__Assignment__. Those lines of the following listing which contain the string "agent" should be returned.
---- Data records
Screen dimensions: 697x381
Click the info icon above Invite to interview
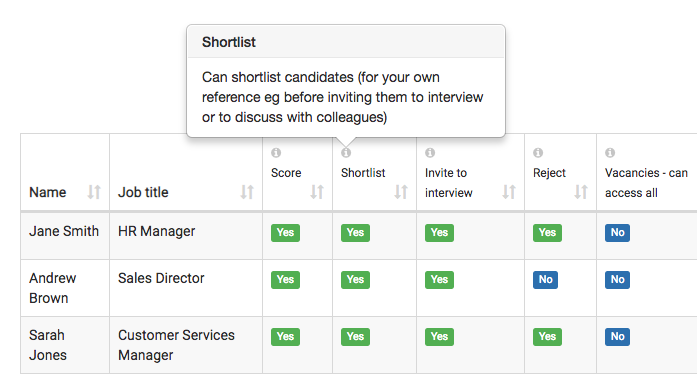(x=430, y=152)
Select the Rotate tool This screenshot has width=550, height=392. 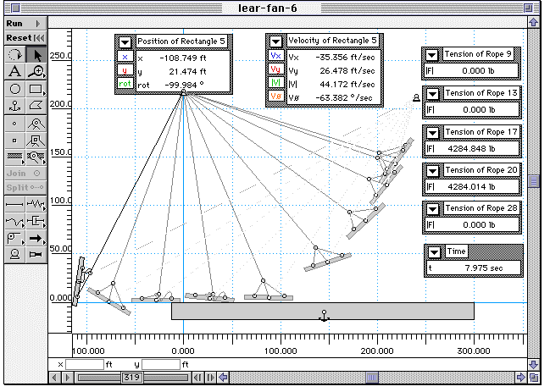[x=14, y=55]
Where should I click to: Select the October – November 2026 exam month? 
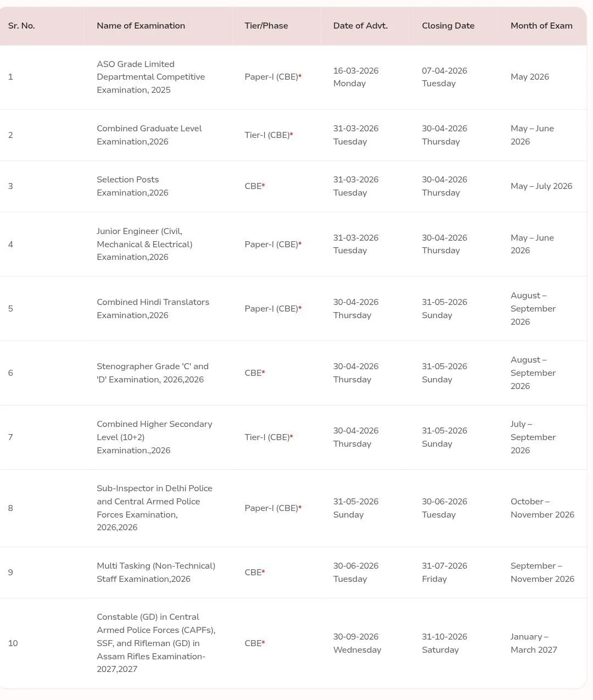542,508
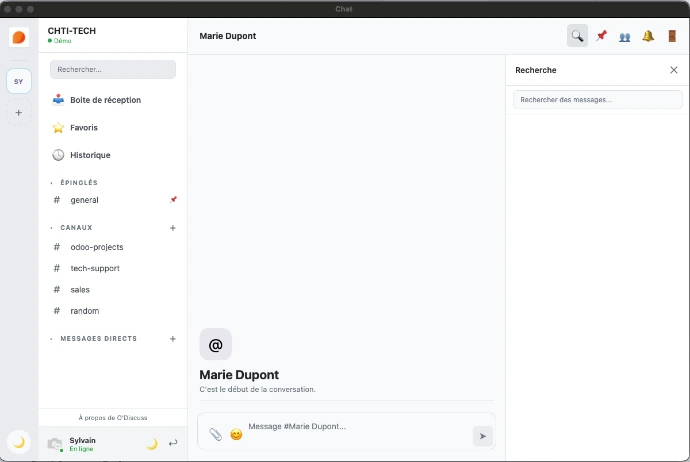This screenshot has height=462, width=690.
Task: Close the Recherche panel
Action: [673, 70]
--------
---- Data records
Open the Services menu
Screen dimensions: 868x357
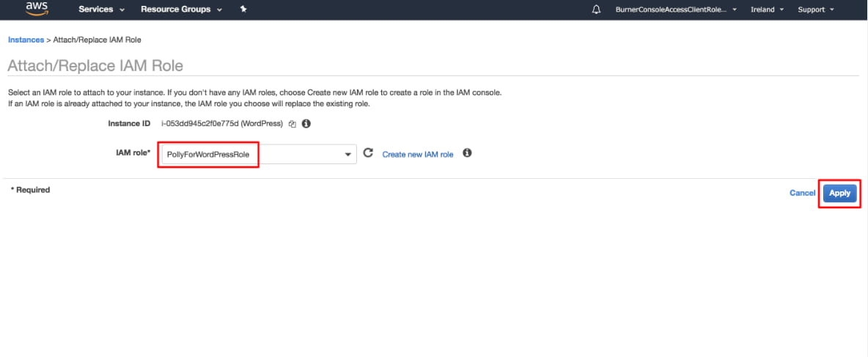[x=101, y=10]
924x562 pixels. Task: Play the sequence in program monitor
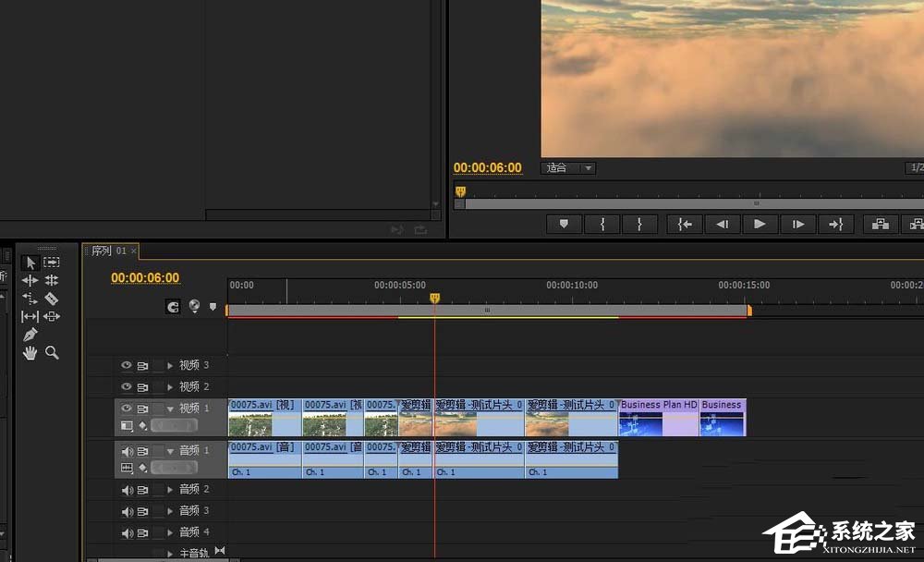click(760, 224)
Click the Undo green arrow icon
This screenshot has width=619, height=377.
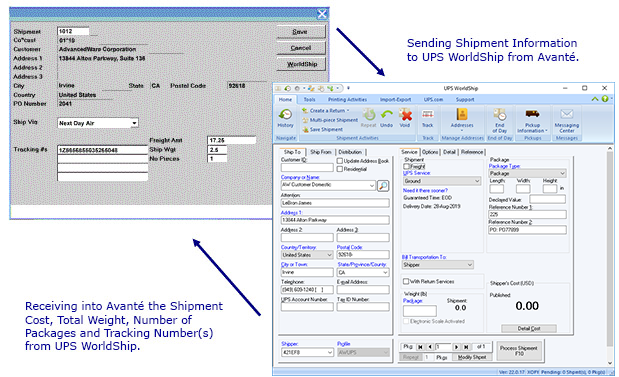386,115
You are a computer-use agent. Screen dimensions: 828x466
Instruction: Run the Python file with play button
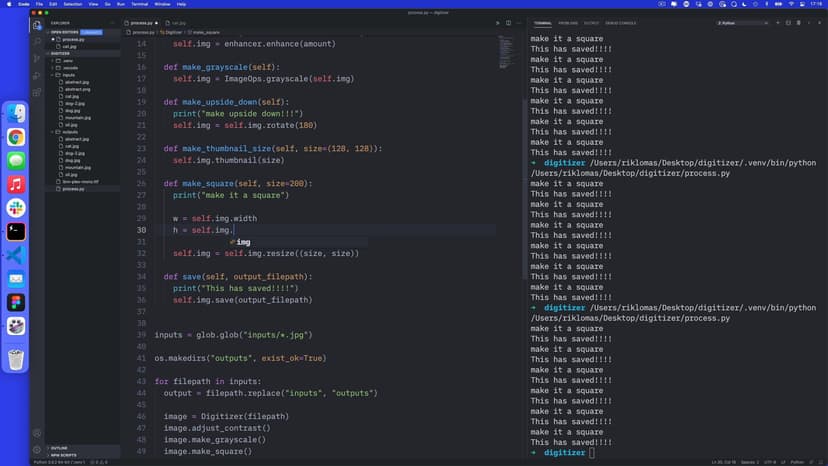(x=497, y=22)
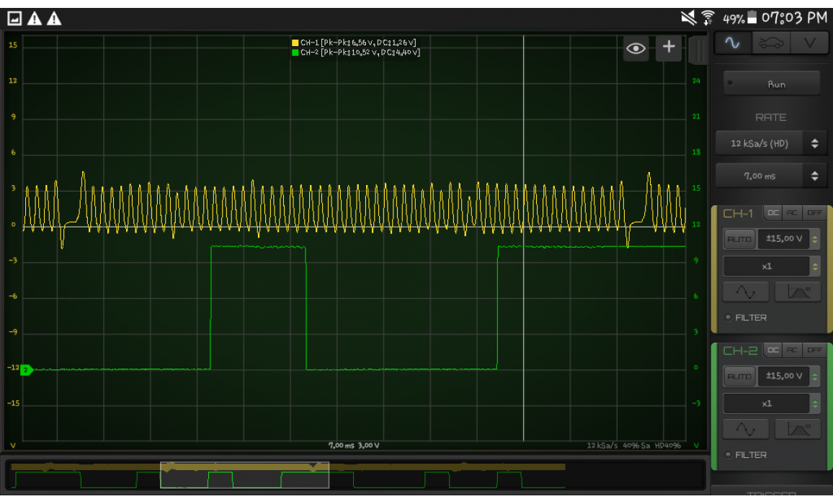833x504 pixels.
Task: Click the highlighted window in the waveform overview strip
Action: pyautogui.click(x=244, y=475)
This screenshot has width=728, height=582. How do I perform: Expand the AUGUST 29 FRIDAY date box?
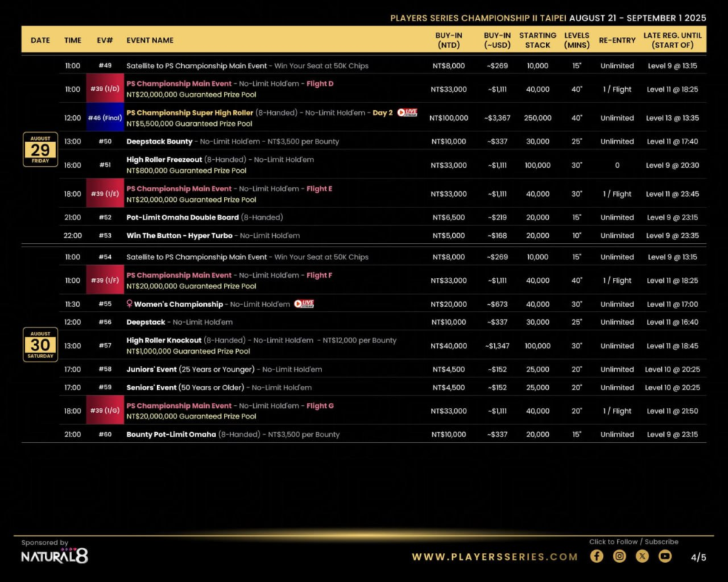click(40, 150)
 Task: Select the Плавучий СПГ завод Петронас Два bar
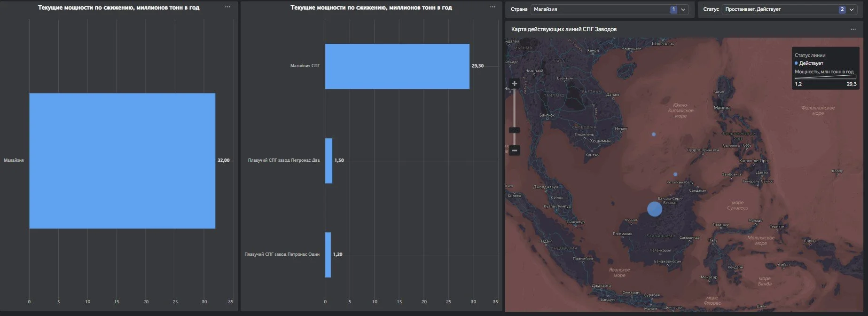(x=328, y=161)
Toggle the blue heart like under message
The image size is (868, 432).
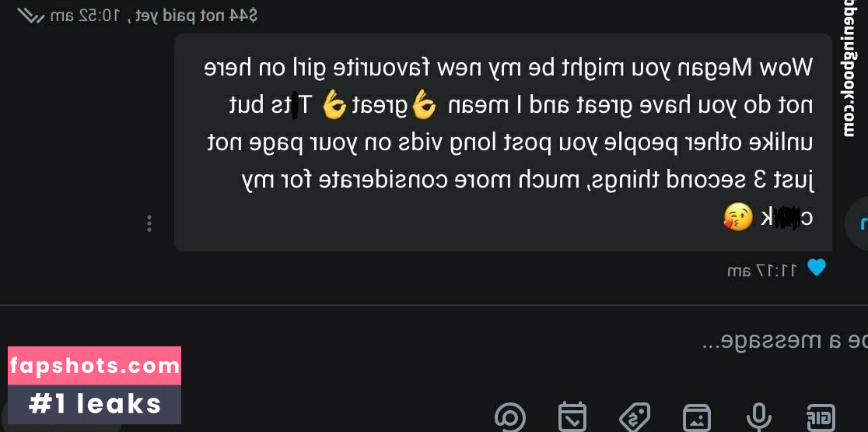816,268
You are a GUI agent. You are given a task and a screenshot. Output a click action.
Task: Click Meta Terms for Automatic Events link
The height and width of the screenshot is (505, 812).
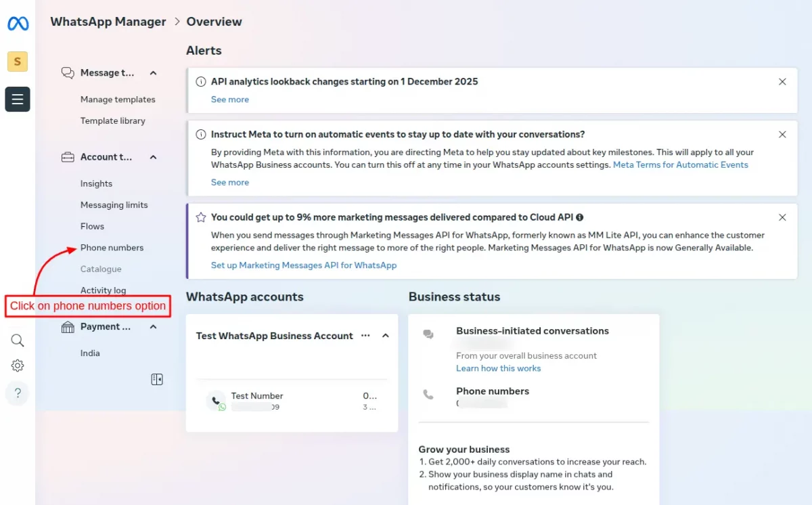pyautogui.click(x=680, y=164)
--------
__Result__.
You are a computer-use agent. Screen dimensions: 828x466
You are a GUI agent. You are given a task and a screenshot. Output a click action.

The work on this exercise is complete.